What this task involves = The expected response is the entire set of entries, copied exactly.

Provided data =
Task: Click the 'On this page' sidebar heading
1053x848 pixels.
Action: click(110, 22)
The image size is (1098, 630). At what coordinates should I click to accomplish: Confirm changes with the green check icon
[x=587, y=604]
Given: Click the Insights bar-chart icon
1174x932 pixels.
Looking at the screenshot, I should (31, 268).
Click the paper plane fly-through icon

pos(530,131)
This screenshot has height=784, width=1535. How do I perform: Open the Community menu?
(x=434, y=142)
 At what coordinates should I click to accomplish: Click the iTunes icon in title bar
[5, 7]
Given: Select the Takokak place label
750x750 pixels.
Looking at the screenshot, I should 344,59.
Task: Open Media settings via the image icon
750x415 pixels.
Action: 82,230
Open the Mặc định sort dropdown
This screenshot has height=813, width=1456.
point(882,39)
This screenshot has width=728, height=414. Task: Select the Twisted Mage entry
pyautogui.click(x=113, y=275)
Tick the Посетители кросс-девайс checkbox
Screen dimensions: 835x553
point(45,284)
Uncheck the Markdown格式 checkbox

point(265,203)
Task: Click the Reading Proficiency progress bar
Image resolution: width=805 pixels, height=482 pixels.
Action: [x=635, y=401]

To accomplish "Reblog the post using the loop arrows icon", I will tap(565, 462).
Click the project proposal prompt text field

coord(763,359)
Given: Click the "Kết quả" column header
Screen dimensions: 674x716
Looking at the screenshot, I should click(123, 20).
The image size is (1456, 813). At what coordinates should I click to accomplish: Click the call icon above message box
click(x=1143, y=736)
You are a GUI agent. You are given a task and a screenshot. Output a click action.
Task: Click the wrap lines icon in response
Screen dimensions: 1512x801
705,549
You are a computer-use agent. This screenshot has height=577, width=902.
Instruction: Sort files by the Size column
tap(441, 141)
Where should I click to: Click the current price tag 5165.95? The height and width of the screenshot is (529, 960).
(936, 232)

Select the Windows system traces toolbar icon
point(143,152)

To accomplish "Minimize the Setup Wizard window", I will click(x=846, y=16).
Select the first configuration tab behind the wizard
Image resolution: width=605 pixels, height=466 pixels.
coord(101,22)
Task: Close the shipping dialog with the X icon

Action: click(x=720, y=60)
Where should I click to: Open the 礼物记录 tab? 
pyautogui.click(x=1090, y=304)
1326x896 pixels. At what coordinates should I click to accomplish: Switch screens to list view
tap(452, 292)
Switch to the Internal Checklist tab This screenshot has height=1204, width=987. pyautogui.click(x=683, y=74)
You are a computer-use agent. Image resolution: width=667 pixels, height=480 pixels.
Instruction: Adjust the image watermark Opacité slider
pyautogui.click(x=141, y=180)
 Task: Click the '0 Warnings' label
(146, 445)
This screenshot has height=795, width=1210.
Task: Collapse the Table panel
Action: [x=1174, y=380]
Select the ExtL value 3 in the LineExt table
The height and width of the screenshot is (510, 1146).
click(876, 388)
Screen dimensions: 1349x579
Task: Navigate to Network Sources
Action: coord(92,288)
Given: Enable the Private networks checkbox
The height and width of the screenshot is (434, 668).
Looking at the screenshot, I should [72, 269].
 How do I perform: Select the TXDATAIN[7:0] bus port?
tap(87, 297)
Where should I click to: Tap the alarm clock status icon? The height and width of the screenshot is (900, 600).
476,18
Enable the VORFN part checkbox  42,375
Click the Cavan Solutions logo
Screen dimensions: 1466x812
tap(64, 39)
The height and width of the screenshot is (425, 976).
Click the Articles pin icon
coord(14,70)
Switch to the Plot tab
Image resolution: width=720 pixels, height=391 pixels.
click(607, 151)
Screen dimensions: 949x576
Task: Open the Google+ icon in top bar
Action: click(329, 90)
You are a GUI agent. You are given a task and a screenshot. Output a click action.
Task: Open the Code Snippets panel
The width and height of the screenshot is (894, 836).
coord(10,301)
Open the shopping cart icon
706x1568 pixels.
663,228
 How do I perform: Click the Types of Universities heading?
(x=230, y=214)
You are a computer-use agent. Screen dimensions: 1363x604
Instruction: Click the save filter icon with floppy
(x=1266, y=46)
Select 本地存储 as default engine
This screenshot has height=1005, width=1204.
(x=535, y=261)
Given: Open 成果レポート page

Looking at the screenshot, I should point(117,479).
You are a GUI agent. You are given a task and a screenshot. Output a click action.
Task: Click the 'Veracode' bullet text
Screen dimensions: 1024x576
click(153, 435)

Task response =
Task: Click the 'On this page' sidebar heading
1053x848 pixels.
Action: click(110, 22)
The image size is (1098, 630). At what coordinates should I click to accomplish: Confirm changes with the green check icon
[x=587, y=604]
Given: Click the Insights bar-chart icon
1174x932 pixels.
Looking at the screenshot, I should (31, 268).
Click the paper plane fly-through icon

pos(530,131)
This screenshot has height=784, width=1535. How do I perform: Open the Community menu?
(x=434, y=142)
 At what coordinates should I click to accomplish: Click the iTunes icon in title bar
[5, 7]
Given: Select the Takokak place label
750x750 pixels.
Looking at the screenshot, I should 344,59.
Task: Open Media settings via the image icon
750x415 pixels.
Action: 82,230
Open the Mặc định sort dropdown
This screenshot has height=813, width=1456.
point(882,39)
This screenshot has width=728, height=414. Task: Select the Twisted Mage entry
pyautogui.click(x=113, y=275)
Tick the Посетители кросс-девайс checkbox
Screen dimensions: 835x553
point(45,284)
Uncheck the Markdown格式 checkbox

point(265,203)
Task: Click the Reading Proficiency progress bar
Image resolution: width=805 pixels, height=482 pixels.
Action: [x=635, y=401]

To accomplish "Reblog the post using the loop arrows icon", I will tap(565, 462).
Click the project proposal prompt text field

coord(763,359)
Given: Click the "Kết quả" column header
Screen dimensions: 674x716
Looking at the screenshot, I should click(123, 20).
The image size is (1456, 813). At what coordinates should I click to accomplish: Click the call icon above message box
click(x=1143, y=736)
You are a GUI agent. You are given a task and a screenshot. Output a click action.
Task: Click the wrap lines icon in response
Screen dimensions: 1512x801
705,549
You are a computer-use agent. This screenshot has height=577, width=902.
Instruction: Sort files by the Size column
tap(441, 141)
Where should I click to: Click the current price tag 5165.95? The height and width of the screenshot is (529, 960).
(936, 232)

Select the Windows system traces toolbar icon
point(143,152)

To accomplish "Minimize the Setup Wizard window", I will click(x=846, y=16).
Select the first configuration tab behind the wizard
Image resolution: width=605 pixels, height=466 pixels.
coord(101,22)
Task: Close the shipping dialog with the X icon

Action: click(x=720, y=60)
Where should I click to: Open the 礼物记录 tab? 
pyautogui.click(x=1090, y=304)
1326x896 pixels. At what coordinates should I click to accomplish: Switch screens to list view
tap(452, 292)
Switch to the Internal Checklist tab This screenshot has height=1204, width=987. pyautogui.click(x=683, y=74)
You are a computer-use agent. Image resolution: width=667 pixels, height=480 pixels.
Instruction: Adjust the image watermark Opacité slider
pyautogui.click(x=141, y=180)
 Task: Click the '0 Warnings' label
(146, 445)
This screenshot has height=795, width=1210.
Task: Collapse the Table panel
Action: [x=1174, y=380]
Select the ExtL value 3 in the LineExt table
The height and width of the screenshot is (510, 1146).
click(876, 388)
Screen dimensions: 1349x579
Task: Navigate to Network Sources
Action: coord(92,288)
Given: Enable the Private networks checkbox
The height and width of the screenshot is (434, 668).
Looking at the screenshot, I should [72, 269].
 How do I perform: Select the TXDATAIN[7:0] bus port?
tap(87, 297)
Where should I click to: Tap the alarm clock status icon? The height and width of the screenshot is (900, 600).
476,18
Enable the VORFN part checkbox  42,375
Click the Cavan Solutions logo
Screen dimensions: 1466x812
tap(64, 39)
The height and width of the screenshot is (425, 976).
Click the Articles pin icon
coord(14,70)
Switch to the Plot tab
Image resolution: width=720 pixels, height=391 pixels.
click(607, 151)
Screen dimensions: 949x576
Task: Open the Google+ icon in top bar
Action: click(329, 90)
You are a GUI agent. You are given a task and a screenshot. Output a click action.
Task: Open the Code Snippets panel
The width and height of the screenshot is (894, 836).
coord(10,301)
Open the shopping cart icon
706x1568 pixels.
663,228
 How do I perform: Click the Types of Universities heading?
(x=230, y=214)
You are a computer-use agent. Screen dimensions: 1363x604
Instruction: Click the save filter icon with floppy
(x=1266, y=46)
Select 本地存储 as default engine
This screenshot has height=1005, width=1204.
(x=535, y=261)
Given: Open 成果レポート page

Looking at the screenshot, I should point(117,479).
You are a GUI agent. You are given a task and a screenshot. Output a click action.
Task: Click the 'Veracode' bullet text
Screen dimensions: 1024x576
click(153, 435)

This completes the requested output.